Maria Ott

Maria Ott

studied Medical Physics at the MLU and at the Ontario Cancer Institute in Toronto, Canada. She obtained her PhD in Physics at the University of Lübeck in 2009. From 2008 to 2010 she worked as a postdoctoral researcher at the Weizmann Institute, Israel, before returning to the MLU to continue her research as a fellow at the Physics Department. Since 2015 she is a project leader in the DFG funded Collaborative Research Center “Polymers under Multiple Constraints” (SFB-TRR102), and since 2018, she works as a tenured staff scientist in the Department of Protein Biochemistry. Her research links life science with polymer physics. One of her main interests is to study the influence of crowding agents on protein structure and structure formation. In particular, IDPs with an extended hydrodynamic radius are expected to undergo compaction under the influence of crowding agents. The aim is to compare the properties of different IDPs in order to investigate the underlying mechanisms. Her main techniques are single-molecule fluorescence spectroscopy and X-ray scattering.

Project within the RTG

Between 5 to 40% of the cellular volume is occupied by macromolecules, a phenomenon known as macromolecular crowding. We want to characterize the impact of crowding on the structure and diffusional dynamics of IDPs and investigate the underlying mechanism. The main methods are single-molecule fluorescence spectroscopy and X-ray scattering experiments.

Key publications

Wägele J, De Sio S, Voigt B, Balbach J, Ott M. How fluorescent tags modify oligomer size distributions of the Alzheimer- peptide.  Biophys. J. 2019, 116: 227-238.
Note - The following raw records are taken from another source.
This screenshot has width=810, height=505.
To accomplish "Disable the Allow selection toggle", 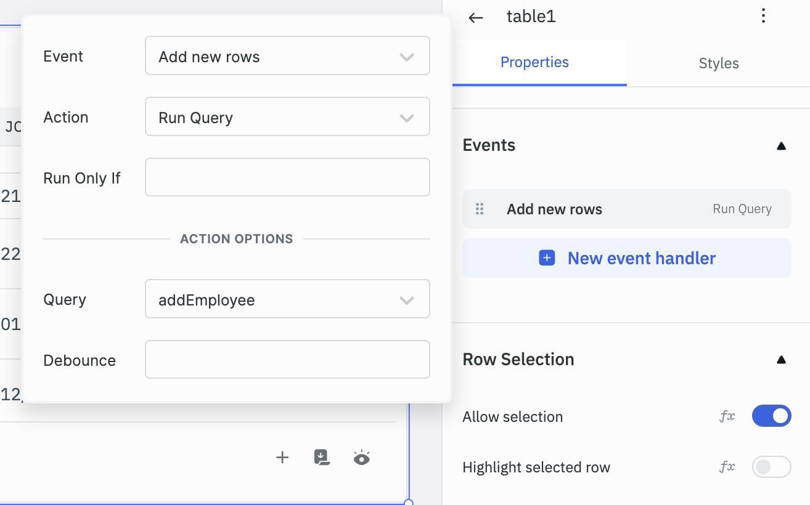I will pyautogui.click(x=771, y=416).
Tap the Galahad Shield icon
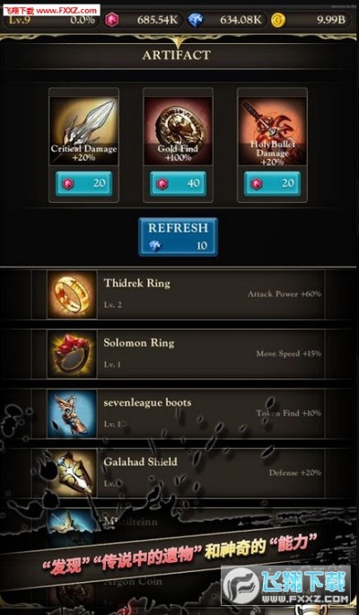Screen dimensions: 359x615 pyautogui.click(x=72, y=473)
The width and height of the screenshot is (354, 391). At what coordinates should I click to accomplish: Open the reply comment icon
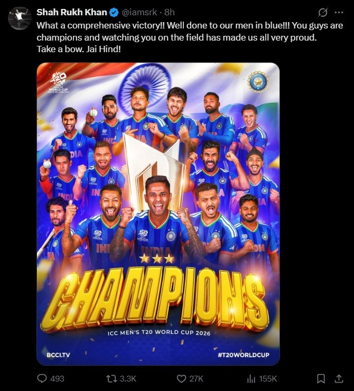pos(42,378)
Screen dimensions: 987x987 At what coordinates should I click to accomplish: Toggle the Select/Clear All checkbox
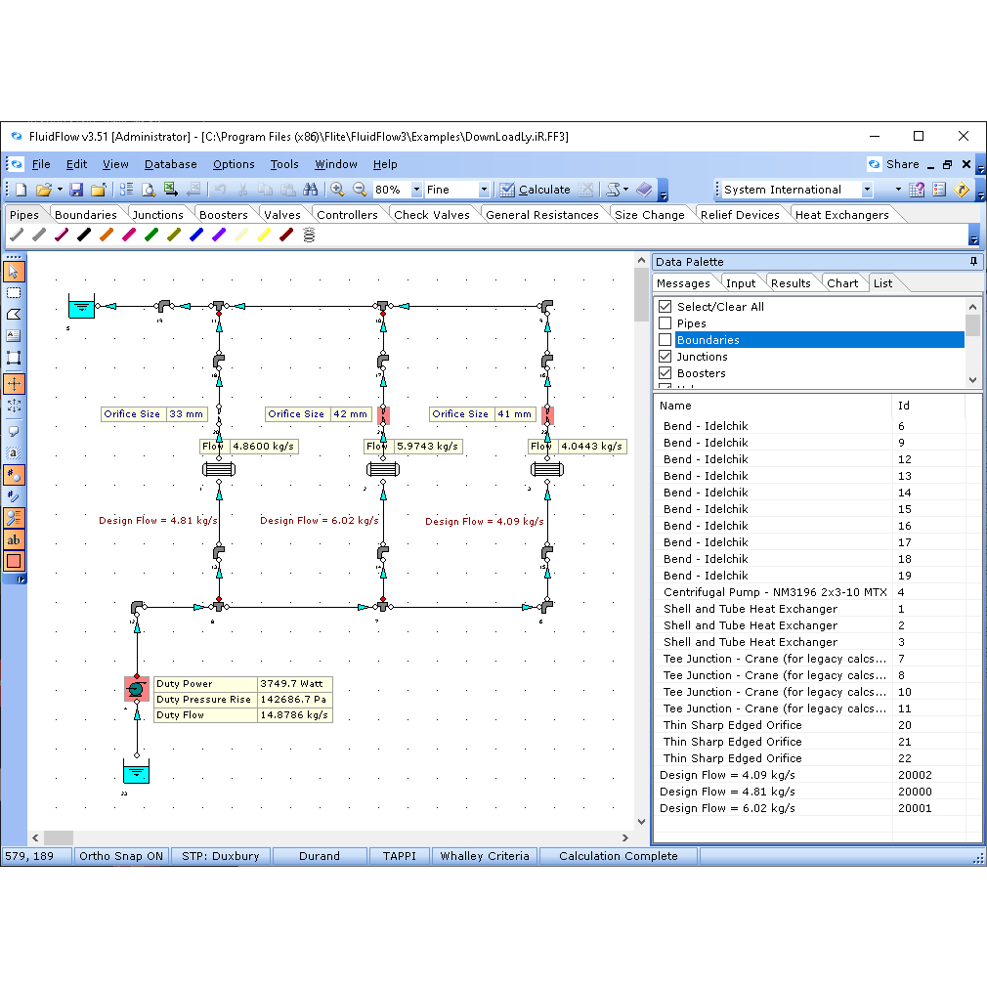[x=665, y=307]
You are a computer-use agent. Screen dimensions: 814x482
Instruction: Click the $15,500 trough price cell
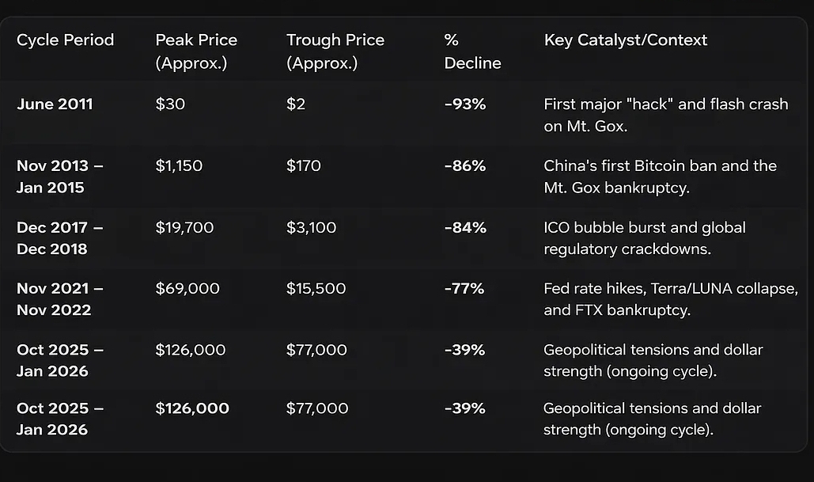click(316, 289)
Roos M, Ott M, Hofmann M, Link S, Rössler E, Balbach J, Krushelnitsky A, and Saalwächter K. Coupling and Decoupling of Rotational and Translational Diffusion of Proteins under Crowding Conditions, J. Am. Chem. Soc. 2016, 138: 10365–10372.

Ott M, Pérez-Aparicio R, Schneider H, Sotta P, Saalwächter K. Microscopic study of chain deformation and orientation in uniaxially strained polymer networks – NMR results vs. different network models. Macromolecules. 2014, 47: 7597−7611.